LIR otrzymuje liczne informacje od rolników, wójtów gmin czy burmistrzów miast z województwa lubelskiego o planowanych inwestycjach w budowę farm fotowoltaicznych i elektrowni wiatrowych na skalę przemysłową, obejmującą powierzchnię 100-150 ha. Lokalizowane mają być one na gruntach rolnych o wysokich i średnich walorach pod względem żyzności. A jednocześnie - według LIR - większość gmin nie posiada planu zagospodarowania terenu, który mógłby odpowiednio regulować powstającą infrastrukturę, związaną z wyżej wymienionymi inwestycjami.
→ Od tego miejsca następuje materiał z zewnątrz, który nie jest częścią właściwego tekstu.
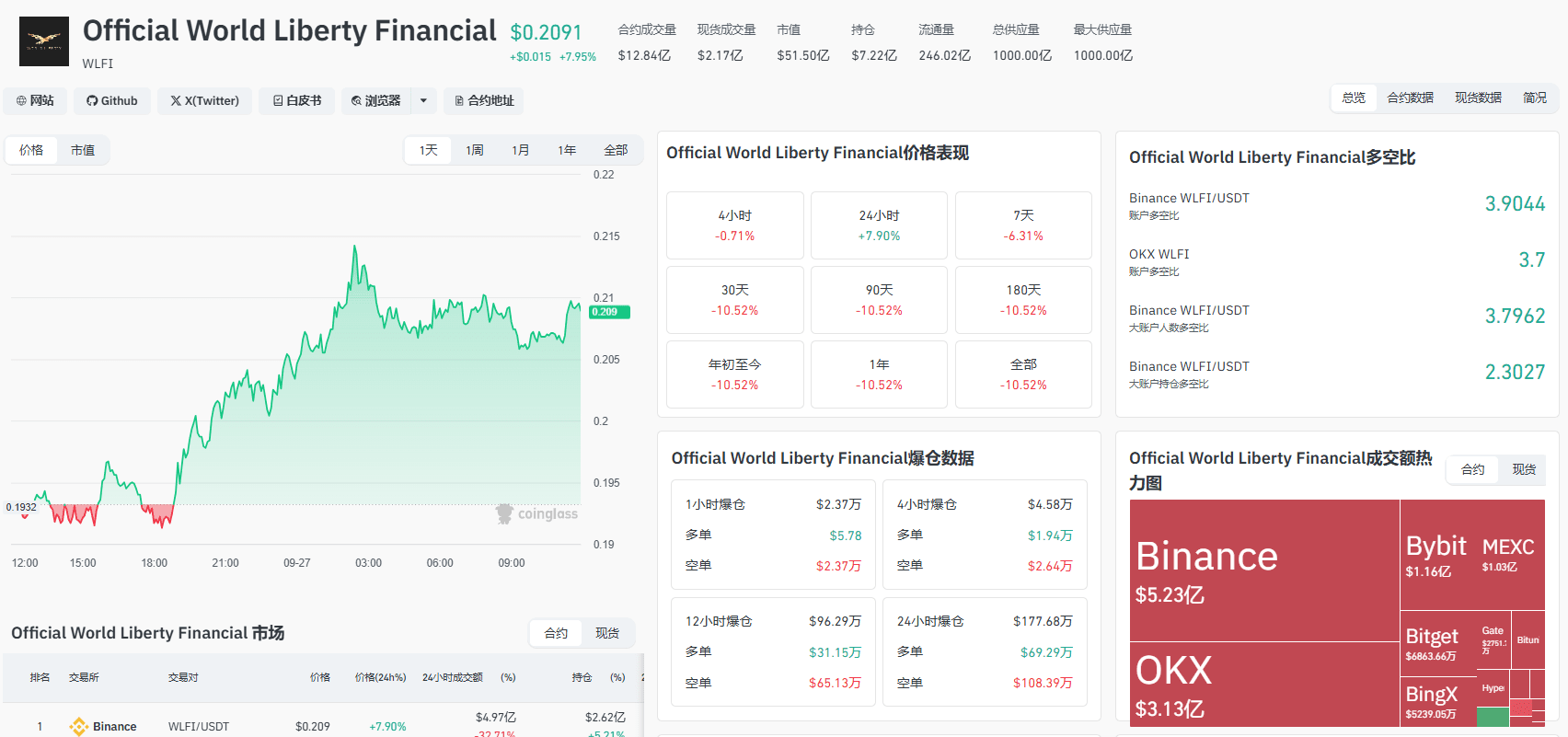Copy the 合约地址 contract address
1568x737 pixels.
pyautogui.click(x=484, y=100)
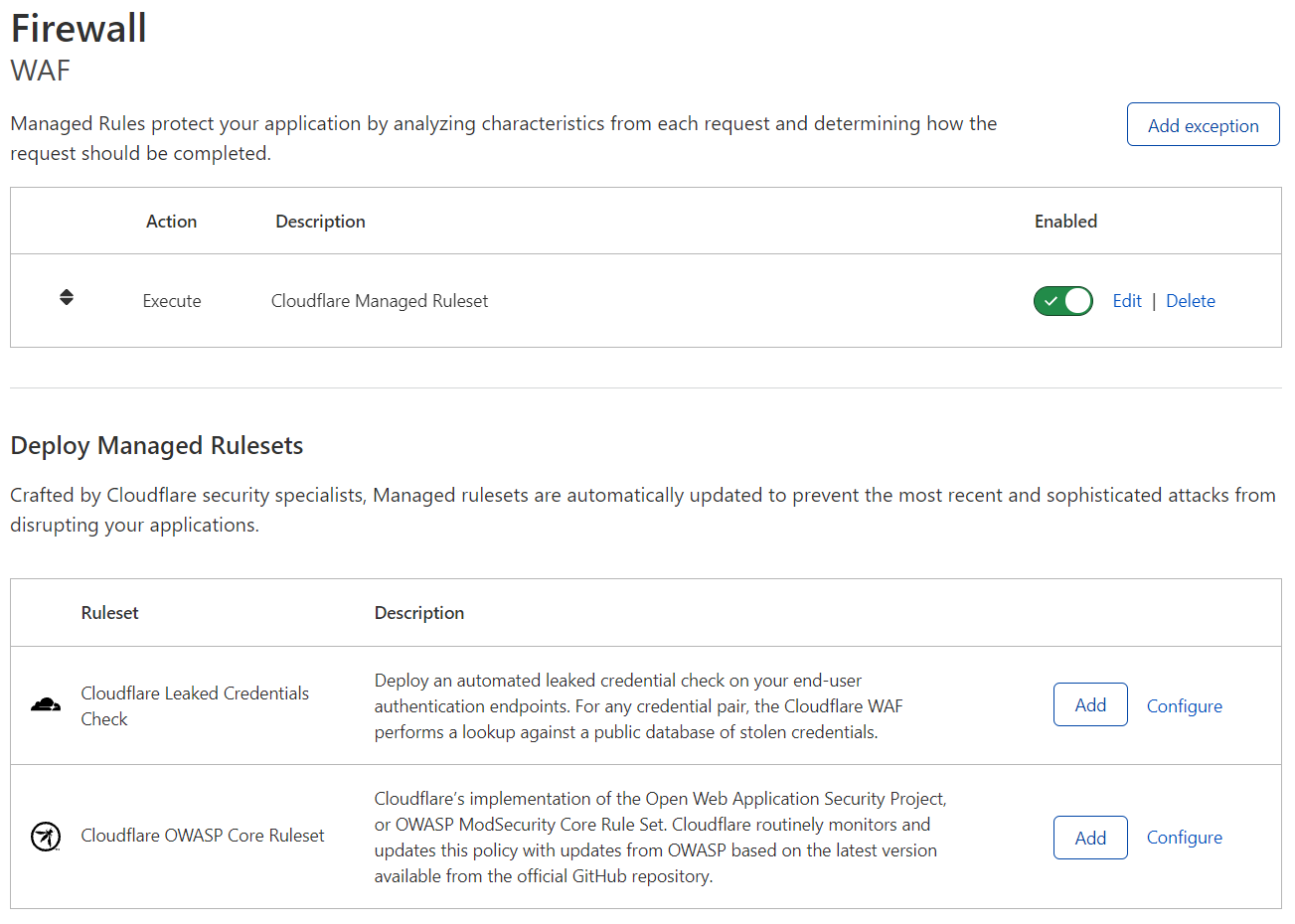Click the reorder handle next to Execute rule

pyautogui.click(x=66, y=296)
Chcesz wydzierżawić swoje grunty pod fotowoltaikę lub wiatraki? To musisz wiedzieć
„Istotne jest, aby takie przedsięwzięcia uwzględniały istniejącą infrastrukturę mieszkalną, a co ważniejsze, przydatność gleb do użytkowania rolniczego. Szczególnie jest to ważne w odniesieniu do faktu, iż polscy rolnicy gospodarują w większości na gruntach o średniej i niskiej bonitacji, tj. klas III, IVai IVb, a inwestycje w gminach zajmują coraz większą powierzchnię użytków rolnych” - wskazuje Izba.
W swoim stanowisku wnosi ona o podjęcie działań mających na celu wprowadzenie odpowiednich uregulowań prawnych, kierujących realizację inwestycji w postaci elektrowni wiatrowych i farm fotowoltaicznych na grunty klas bonitacyjnych V i VI.
„Dodatkowo, powstające inwestycje w odnawialne źródła energii powinny uwzględniać perspektywy rozwoju infrastruktury miejscowości, z którymi sąsiadują. Nie powinny wpływać w sposób negatywny na strukturę gruntów użytkowanych rolniczo” – zaznacza lubelski samorząd rolniczy.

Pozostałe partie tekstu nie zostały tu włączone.